Nico had not expected this.
He had been preoccupied with other things. Coping with his memories, trying to get an assessment of the ship’s affects, and getting a mark on his fellow privateers. Their weaknesses, their proclivities, how much of their personalities were masks.
Not this.
This was an opportunity, he supposed. A withering, condescending glance, and then striding past the boy. That should be the course of action. The boy seemed to be the most … poised of the party, and to make him look - and more importantly, feel - like a sniveling, crying child could cripple any possible threat, at least for now.
He didn’t want to do that, though. In reality, there was no chance Nico would ever do that. Empathy was ingrained in him, was how he liked to put it. What he intended to do instead was completely natural to him, just as natural as finding the space between ribs with a knife, or crushing a nose with his club.
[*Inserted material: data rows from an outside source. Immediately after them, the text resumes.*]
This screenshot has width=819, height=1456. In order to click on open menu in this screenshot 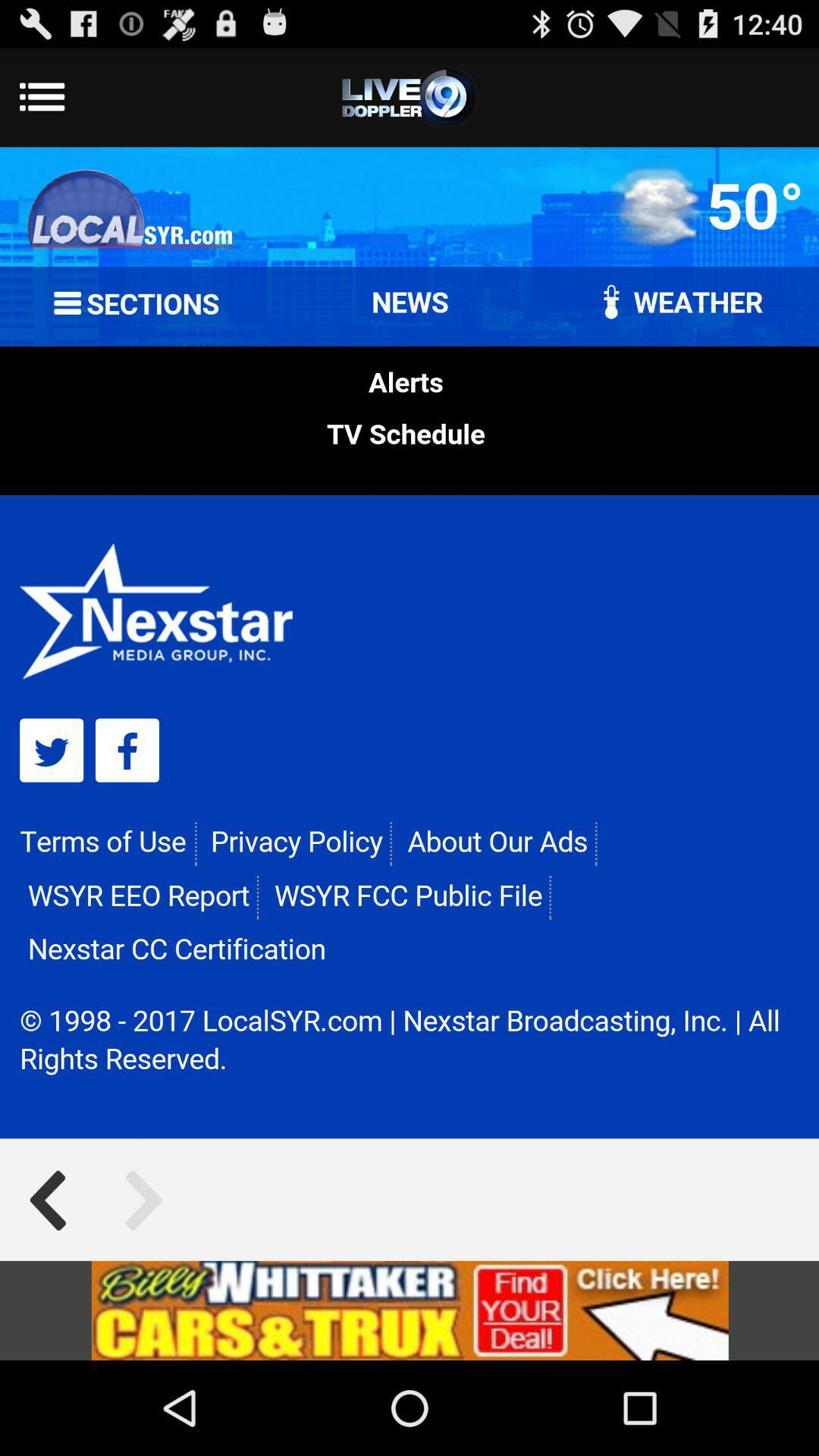, I will do `click(410, 96)`.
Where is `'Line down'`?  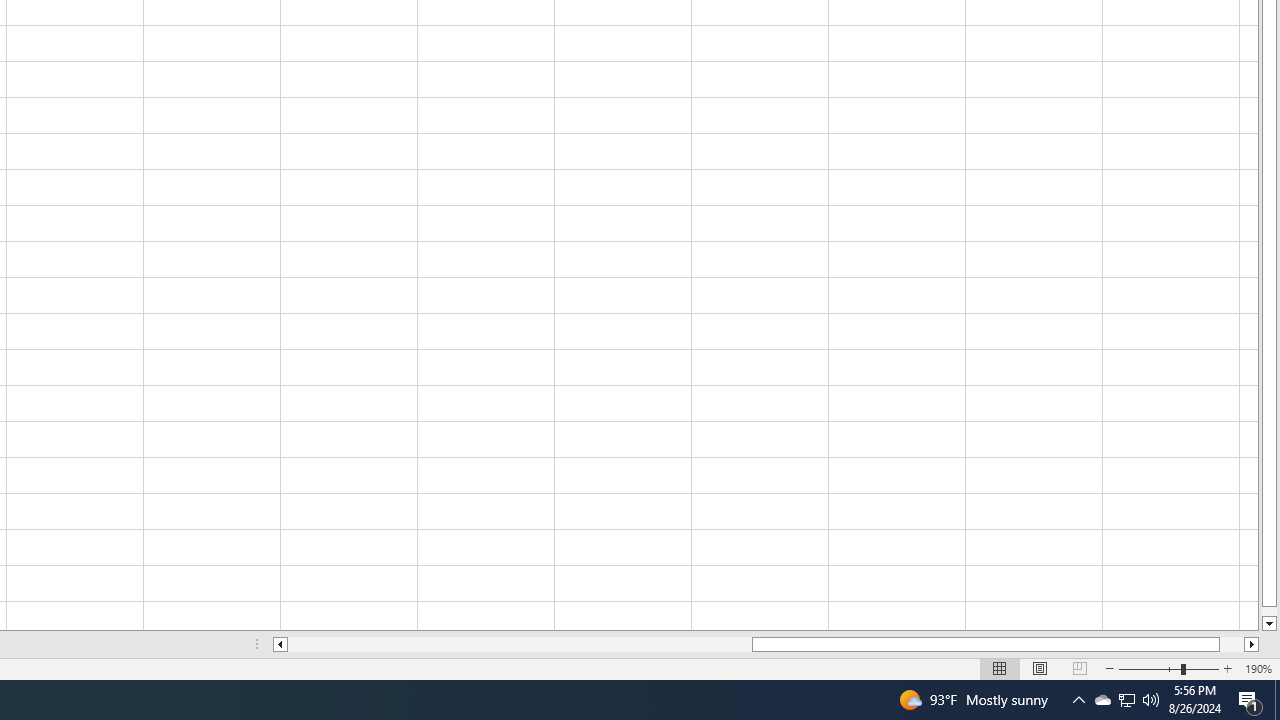
'Line down' is located at coordinates (1268, 623).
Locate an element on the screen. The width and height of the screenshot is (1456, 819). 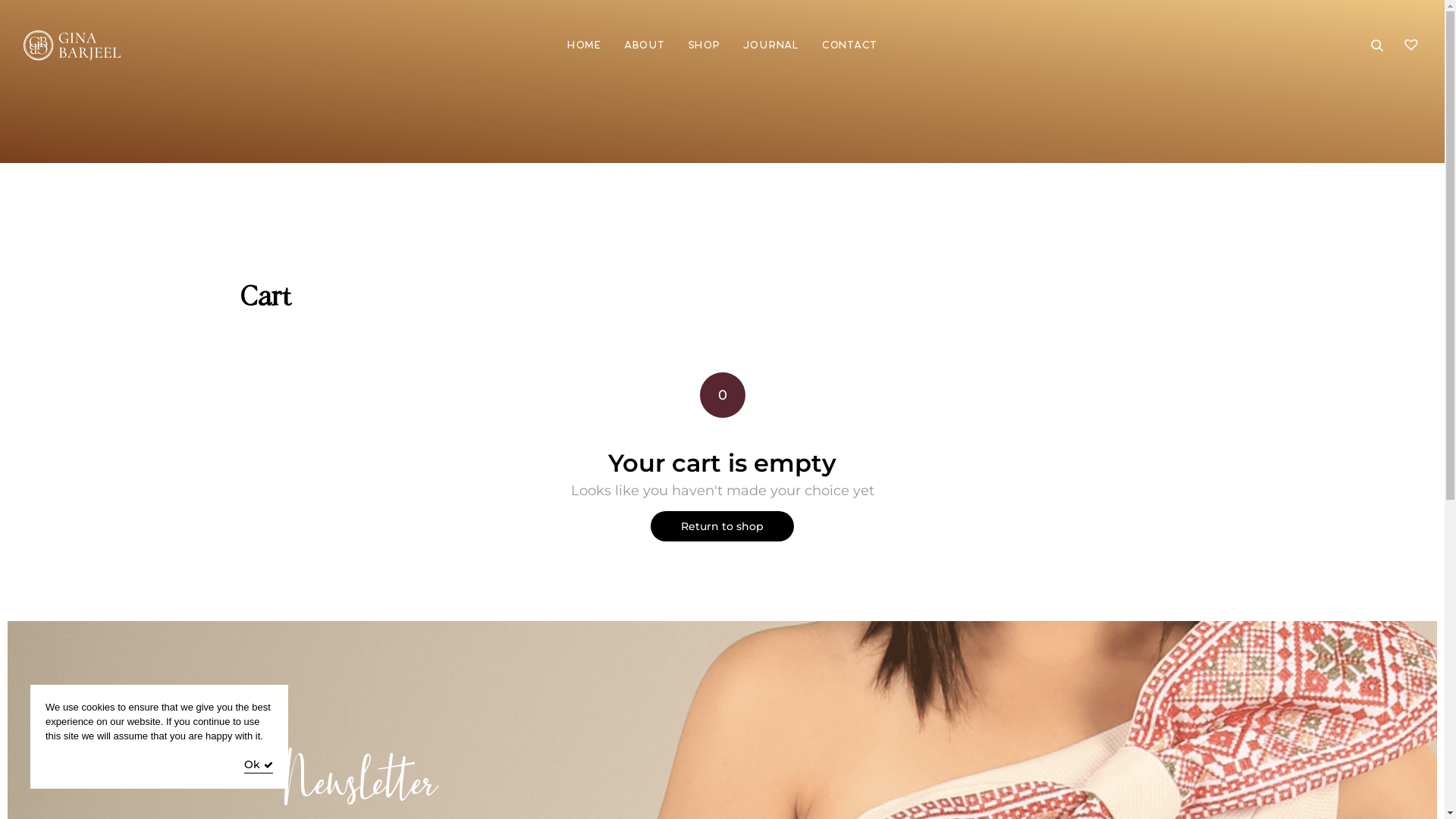
'Ok' is located at coordinates (243, 766).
He approached the boy from the opposite side of the corridor, and then stopped when he was across from him. He removed his jacket, slinging it over his arm.
He sat.
On the Saint, most of his crewmates - and later crew - had been much older than him, and most had been grizzled, cutthroat veterans. Most of them don’t think about- But Nico knew how this felt. Or he liked to think he did.
He would have pulled his legs up to his chest, but he was a tad gangly for that. Instead he stretched them out in front of him, crossed at the heels. He didn’t let silence stretch out. He smiled for an instant.
“Are you scared?”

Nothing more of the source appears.